> _Complete the following_:
1. In the XFS reply, what must you know about to set agcount properly for the general XFS case?
2. Using the XFS reply, mark each statement as yes or no, and quote the words that decide it: (a) The guide explains why Autodesk recommends 128 AGs. (b) The Autodesk instructions apply to a select group of Autodesk certified HP workstation models. (c) The "storage configuration" chapter gives the RAID level required for the LUNs.

> _Selected extract_:
- - -
On 7/14/2013 5:42 PM, aurfalien wrote:

> My initial post on this was to try and understand if there mobs make sense to the general XFS community 

They do not.

> and wether I could benefit from them in applying those mods to general purpose storage.

You may or may not.  There's simply not enough information available in
that guide.  Obviously Autodesk has a reason for recommending 128 AGs,
but no such reasoning is provided.  I already explained why, in the
general case, agcount has no relevance in isolation.  Setting agcount
properly for the general XFS case requires knowledge of the underlying
storage device size, geometry, spindle speed, etc.

The Autodesk instructions Eric linked are specific to a select group of
Autodesk certified HP workstation models, Autodesk's own storage arrays,
or unspecified FC SAN storage.  Nowhere in the "storage configuration"
chapter does it mention the number of disks or RAID level required or
recommended backing the LUNs.
- - -
> _Data section_:
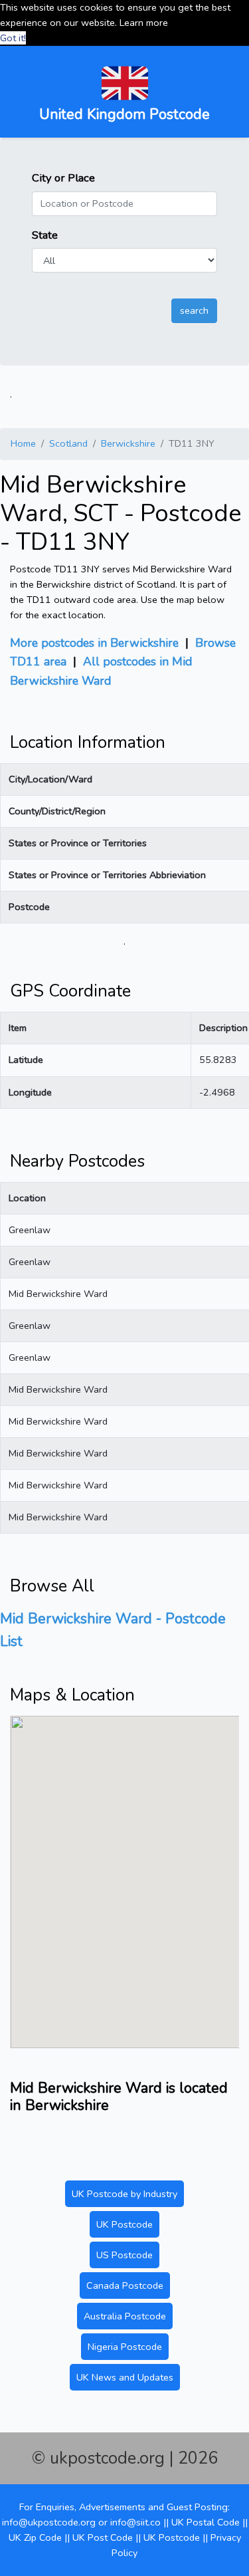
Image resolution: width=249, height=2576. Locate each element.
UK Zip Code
- - -
> _Full solutions_:
1. The underlying storage device size, geometry, spindle speed, etc.

2.
(a) No: "but no such reasoning is provided."
(b) Yes: "specific to a select group of Autodesk certified HP workstation models"
(c) No: "Nowhere in the "storage configuration" chapter does it mention the number of disks or RAID level required or recommended backing the LUNs."